Page MenuHomePhabricator

[grabbers] PHP Fatal error: Out of memory in mediawikibot.class.php
Closed, ResolvedPublic

Description

With

php grabText.php --url=http://wikihow.com/api.php

I got

PHP Fatal error:  Out of memory (allocated 1851260928) (tried to allocate 32 bytes)

in mediawikibot.class.php.

This wiki is rather huge with about 3.5M pages (I was hoping to have better success than with dumpgenerator.py), is there any way to limit the amount of data stored in RAM?


Version: unspecified
Severity: major

Details

Reference
bz58531

Event Timeline

bzimport raised the priority of this task from to Medium.Nov 22 2014, 2:25 AM
bzimport set Reference to bz58531.
bzimport added a subscriber: Unknown Object (MLST).

How far did the script make it? What was the last output it gave before running out of memory?

(In reply to comment #1)

How far did the script make it? What was the last output it gave before
running
out of memory?

260k pages in ns0, then a count for the next ns and presumably it was getting titles for the third.

So it looks like it's running out of memory to store the initial list before it starts grabbing the pages (workflow being that it gets the list of namespaces, then gets the list of pages, and then gets the revisions themselves and inserts everything into the database)? That would certainly understandable at these sizes, so it should probably... what, be writing the page list to a temp file or something?

What's the best practice here? What should it be doing?

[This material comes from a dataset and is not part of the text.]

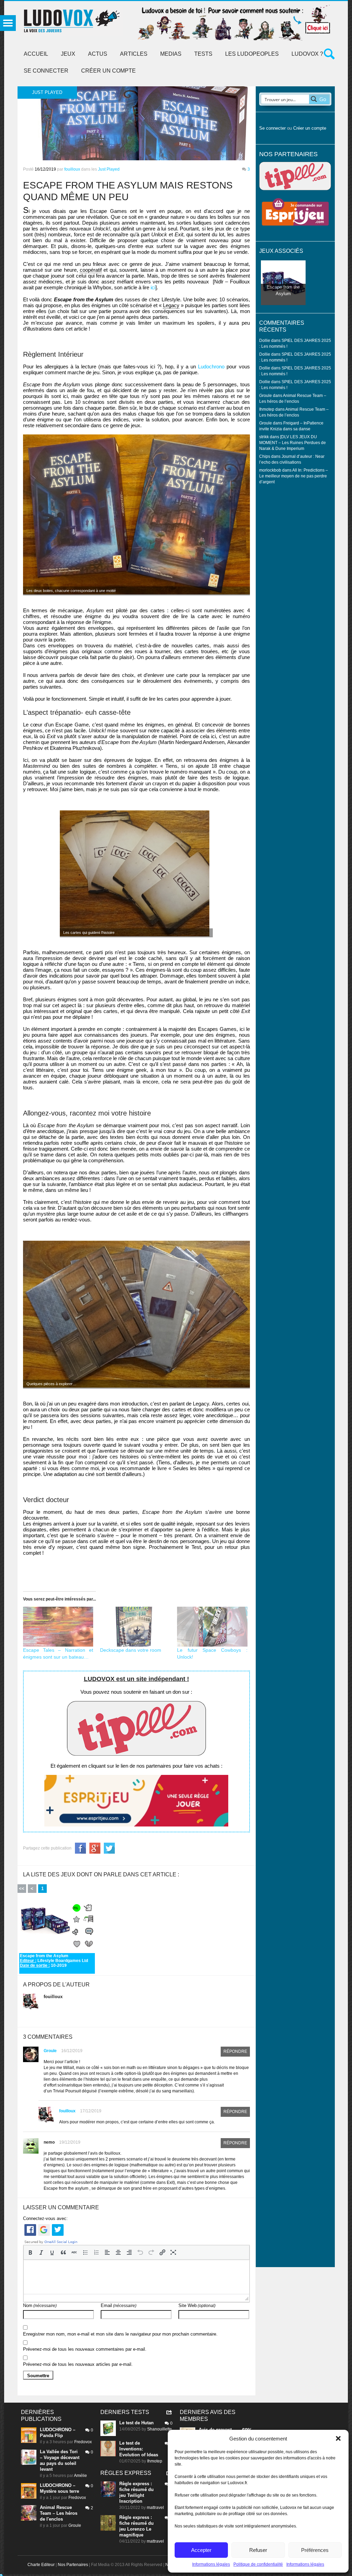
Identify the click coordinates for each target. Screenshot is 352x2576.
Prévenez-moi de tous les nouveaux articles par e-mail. (78, 2364)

I think we should insert into the database in batches so we don't have to store everything in memory, just a few parts.

Change 105153 had a related patch set uploaded by Legoktm:
grabText: Don't store entire list of pages in memory

https://gerrit.wikimedia.org/r/105153

Change 105153 merged by Jack Phoenix:
grabText: Don't store entire list of pages in memory

https://gerrit.wikimedia.org/r/105153

Can somebody confirm this is FIXED by the commit in comment 6?
Nemo?

I don't know, my local checkout no longer works. Tentatively closing.